Close your lips when food is in your mouth
To remind our kids to chew with their mouths
closed, my husband and I created Dinner Table Olympics. We scored and tabulated “events” such as
Food Chewing and Talking With an Empty Mouth. After several days of events, we gave ribbons and
congratulations. It worked as a fun reminder.
When my children want to talk with me while I’m speaking with someone
else or busy doing something, I’ve taught them to put their hand on my arm and quietly wait. Doing
this teaches my little ones not to interrupt, but it also shows them that I am genuinely interested
in what they have to say and want to listen to them.
—Evie Lynne Palmer
Knock on closed doors before entering
We told our kids at an early age that they must
knock before opening our closed bedroom door. In return, we showed them the same courtesy and
knocked on their closed doors before entering. This equal respect for privacy worked for our family.
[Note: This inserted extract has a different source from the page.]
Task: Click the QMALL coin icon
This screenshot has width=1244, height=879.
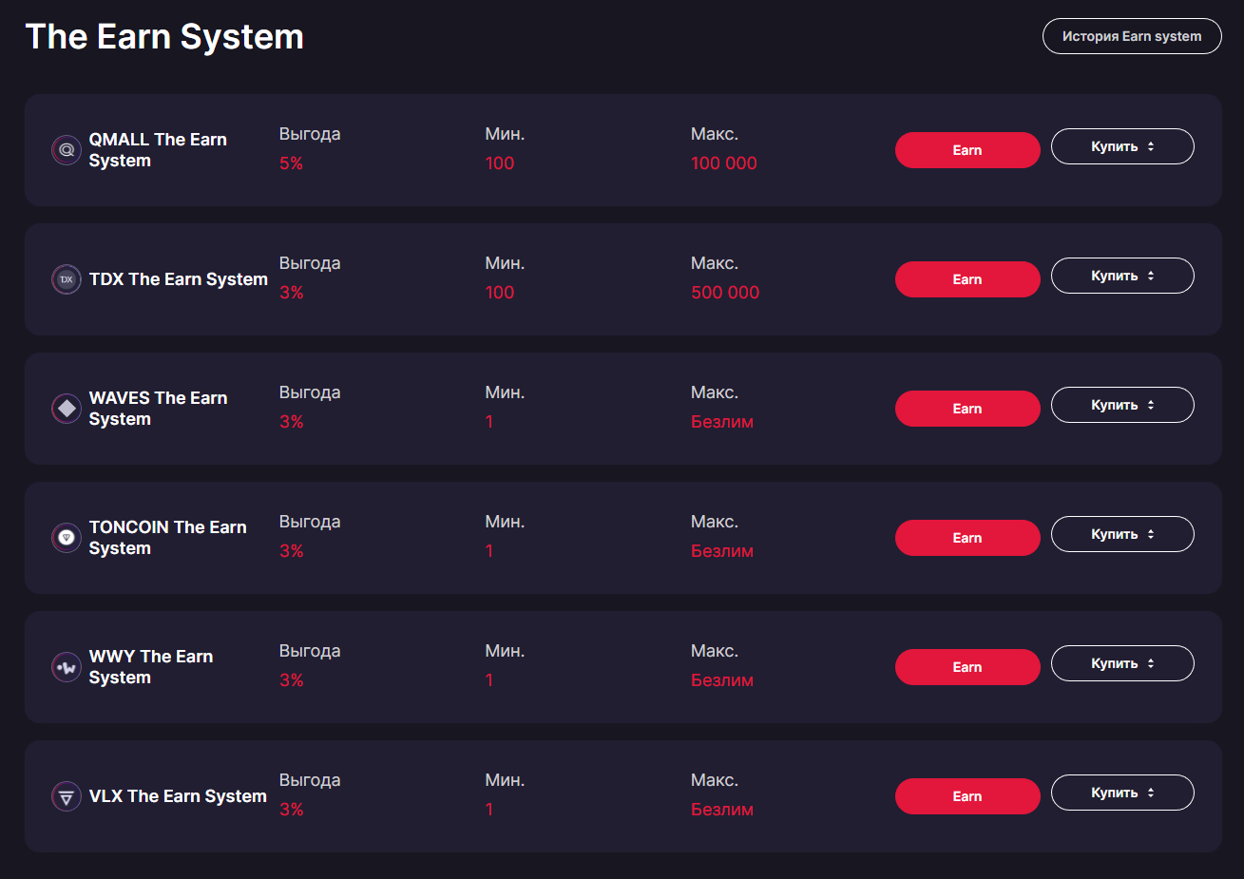Action: coord(67,150)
—Mike and Diane Nocks as told to Savanna Kaiser
Understand appropriate behavior in unique social situations
When a friend’s husband died, I knew his funeral would be a new experience for my children. To prepare them:
- We talked about what we would likely see at the funeral and what people would be doing.
- I taught them to say, “I’m sorry for your loss” when expressing their sorrow to the widow.
- Role-playing ahead of time enabled our children to know what to expect in a unique social situation,
helping them eliminate fear of the unknown.
—Mary Jo Keller
Don’t pick your nose in public
“Here, Mama!” my 2-year-old said, proudly handing me a booger.
I handed her a tissue. “When you have boogers, get them out with this,” I instructed.
Sometimes, we have nose-blowing competitions to see who can get out the most
snot. This motivates her to practice blowing her nose.
Keep your hands to yourself
My parents’ favorite phrase when we walked into a store full
of delicates was, “Put your hands in your pockets.” This resulted in an immediate, concrete action
from my siblings and me. Now as the mother of two, I give this instruction to my own children. Even
when they don’t have pockets, the meaning is clear: Items here break easily. No touching.